I know there has been endless talk about the earthquakes in New Zealand but does anyone live in Christchurch and know what the earthquakes are like in that city. It's our first choice city and I notice that it doesn't seem to be on the direct fault line but I guess that doesn't mean it's not suseptible to the effects. And Tsunamis? Someone said to me that Christchurch would be totally underwater if a Tsunami hit? What are the chances of that?
Thanks for your help
Tentun

Mal
25th January 2007, 07:07 AM
Christchurch is not on a major fault line, so major quakes are unlikely here, but not impossible. However, small quakes do occur, my workmates reckon a couple of times a year but only small ones. We have been here 7 months and have not felt one yet. As with anywhere in New Zealand I think they are a risk.

As for tsunami, New Zealand is at a fairly equal risk to most places in the Pacific. There some info at http://www.gns.cri.nz/what/earthact/tsunami/index.html

As with all these things, there are many more mundane hazards to your health that you can spend your time worrying about, and that are far more likely to affect you ... crossing the road, sunburn, etc.

dean1968
25th January 2007, 08:27 AM
You can always live on the port hills of ch-ch if you are really worried abouty tsunami.
The whole of ch-ch is only a few metres above sea level. They have try to build office buildings with basements to accommodate underground car parking and had to stop due to underground water (stream) flowing through the middle of Christchurch city.

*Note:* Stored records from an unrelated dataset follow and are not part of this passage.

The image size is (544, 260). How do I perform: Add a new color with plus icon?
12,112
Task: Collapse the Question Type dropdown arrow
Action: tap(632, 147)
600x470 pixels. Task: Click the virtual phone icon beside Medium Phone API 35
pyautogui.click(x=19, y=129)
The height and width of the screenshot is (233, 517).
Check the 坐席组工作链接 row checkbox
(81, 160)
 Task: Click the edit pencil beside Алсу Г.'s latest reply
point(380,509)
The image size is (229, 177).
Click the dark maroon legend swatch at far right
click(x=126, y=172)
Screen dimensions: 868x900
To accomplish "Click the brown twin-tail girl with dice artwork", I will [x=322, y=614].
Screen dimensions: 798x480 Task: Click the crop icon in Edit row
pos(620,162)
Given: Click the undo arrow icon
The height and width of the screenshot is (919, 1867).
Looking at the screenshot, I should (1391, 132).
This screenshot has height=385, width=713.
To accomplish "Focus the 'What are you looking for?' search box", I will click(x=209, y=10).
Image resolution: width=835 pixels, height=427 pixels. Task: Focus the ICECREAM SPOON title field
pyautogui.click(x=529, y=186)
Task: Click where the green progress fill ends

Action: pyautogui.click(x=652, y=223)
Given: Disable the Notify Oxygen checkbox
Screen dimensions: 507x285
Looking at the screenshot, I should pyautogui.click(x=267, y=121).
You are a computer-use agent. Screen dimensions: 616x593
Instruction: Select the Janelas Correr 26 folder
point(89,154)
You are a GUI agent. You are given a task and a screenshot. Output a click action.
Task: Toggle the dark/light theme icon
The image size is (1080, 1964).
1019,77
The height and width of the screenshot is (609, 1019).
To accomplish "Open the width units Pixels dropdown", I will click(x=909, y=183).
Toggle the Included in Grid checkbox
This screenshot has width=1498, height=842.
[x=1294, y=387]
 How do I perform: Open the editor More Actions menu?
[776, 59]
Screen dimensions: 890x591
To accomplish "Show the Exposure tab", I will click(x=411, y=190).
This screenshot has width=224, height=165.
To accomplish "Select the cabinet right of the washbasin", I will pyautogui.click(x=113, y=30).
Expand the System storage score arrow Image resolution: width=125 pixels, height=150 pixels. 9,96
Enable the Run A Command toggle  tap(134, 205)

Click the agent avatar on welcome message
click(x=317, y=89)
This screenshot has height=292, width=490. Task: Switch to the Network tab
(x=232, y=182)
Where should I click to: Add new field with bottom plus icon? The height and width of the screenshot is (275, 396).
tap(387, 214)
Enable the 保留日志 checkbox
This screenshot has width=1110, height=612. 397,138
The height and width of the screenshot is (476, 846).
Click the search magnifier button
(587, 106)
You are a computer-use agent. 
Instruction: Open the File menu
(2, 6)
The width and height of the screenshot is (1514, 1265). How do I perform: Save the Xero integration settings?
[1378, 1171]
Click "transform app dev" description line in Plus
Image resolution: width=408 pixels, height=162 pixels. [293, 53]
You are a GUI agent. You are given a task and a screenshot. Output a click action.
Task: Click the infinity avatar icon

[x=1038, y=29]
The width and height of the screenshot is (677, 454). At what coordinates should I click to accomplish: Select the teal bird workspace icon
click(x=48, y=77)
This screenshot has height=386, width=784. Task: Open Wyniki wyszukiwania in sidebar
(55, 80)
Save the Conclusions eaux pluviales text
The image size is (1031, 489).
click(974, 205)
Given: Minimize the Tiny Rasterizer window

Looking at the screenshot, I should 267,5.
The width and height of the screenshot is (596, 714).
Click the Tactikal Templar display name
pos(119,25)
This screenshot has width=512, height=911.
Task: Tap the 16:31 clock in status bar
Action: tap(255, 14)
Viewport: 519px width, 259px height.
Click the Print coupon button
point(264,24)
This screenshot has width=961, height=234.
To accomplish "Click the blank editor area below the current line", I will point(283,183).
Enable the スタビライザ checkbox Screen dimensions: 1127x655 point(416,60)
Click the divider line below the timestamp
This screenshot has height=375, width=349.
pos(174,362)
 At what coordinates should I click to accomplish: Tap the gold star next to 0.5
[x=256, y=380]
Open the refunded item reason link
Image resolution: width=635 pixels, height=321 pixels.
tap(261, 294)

The good news is that people are more aware of tsunamis. In Ch-ch they wanted to tear down the sand dunes that act as a natural barrier and protect from land erosion, they are at least 2 stories or higher in some places that run along the coast ocf Ch-ch. Property developers try to get rid of them because of asethetics, blocking their view of the ocean. This has been quietly forgotten and they would never get resource consent today. There are other factors that ch-ch city have done to minimise the threat. There is a lot of forest, big tracts of land that runs along the coast and they find again that it can minimise the damage from a tsunami as it acts as a natural break.

Return periods are shown for tsunamis, ranging in height to nearly 8 metres, at nine coastal locations around New Zealand. These sites are arranged in order from those where there is a low likelihood to those with the highest likelihood of a tsunami occurring:

Whangarei
Dunedin
Auckland
Tauranga
Timaru
Wellington
Napier
Gisborne
Lyttelton

Whereas, at Lyttelton a one metre high tsunami might occur with a return period of 30 years and a 7.5 metre event every 200 years.

Regarding earthquakes , by a natural fluke many buildings aren't high in ch-ch because of a lot of land. They found in the Mexician earthquake that when buildings sway, they were hitting against each other (too tightly packed together) and were originally designed to do this. The problem was they were built to close to each other.

There is a major faultline but it is further away from Christchurch.

A lot of thought has gone into planning for a disaster. A system designed to make sure Christchurch does not lose drinking water held in reservoirs on the Port Hills to safeguard water in an earthquake in water lines are damaged. Some part of ch-ch are on shingle which means it was an ancient riverbed. Again they aware of 100 year scenario of prone to flooding but they have built stopbanks to minimise the damage.

Moorf
25th January 2007, 10:16 AM
We've been here in Canterbury for 2.5 yrs and I've felt one, maybe 2, neither of which were anything more than a vague rumble that sounded more like a heavy truck going past the house.

You'll find that when you buy a house in Chch you may be advised that it is "subject to liquefaction" or words to that effect, in the reports you get. This goes for most of Chch so it can't be avoided (from what I have been told by our solicitor/agents)

Liquefaction (http://http//en.wikipedia.org/wiki/Earthquake_liquefaction), according to Wikipedia.

Being a flat plain I'm not sure Canterbury would be well protected in a tsunami, the pacific warning system should give city dwellers plenty of time to get up the Port Hills (along with the rest of Chch)..... :D (Sumner residents will probably slip in to some lycra and cycle up the hill or grab their surf boards! :laugh )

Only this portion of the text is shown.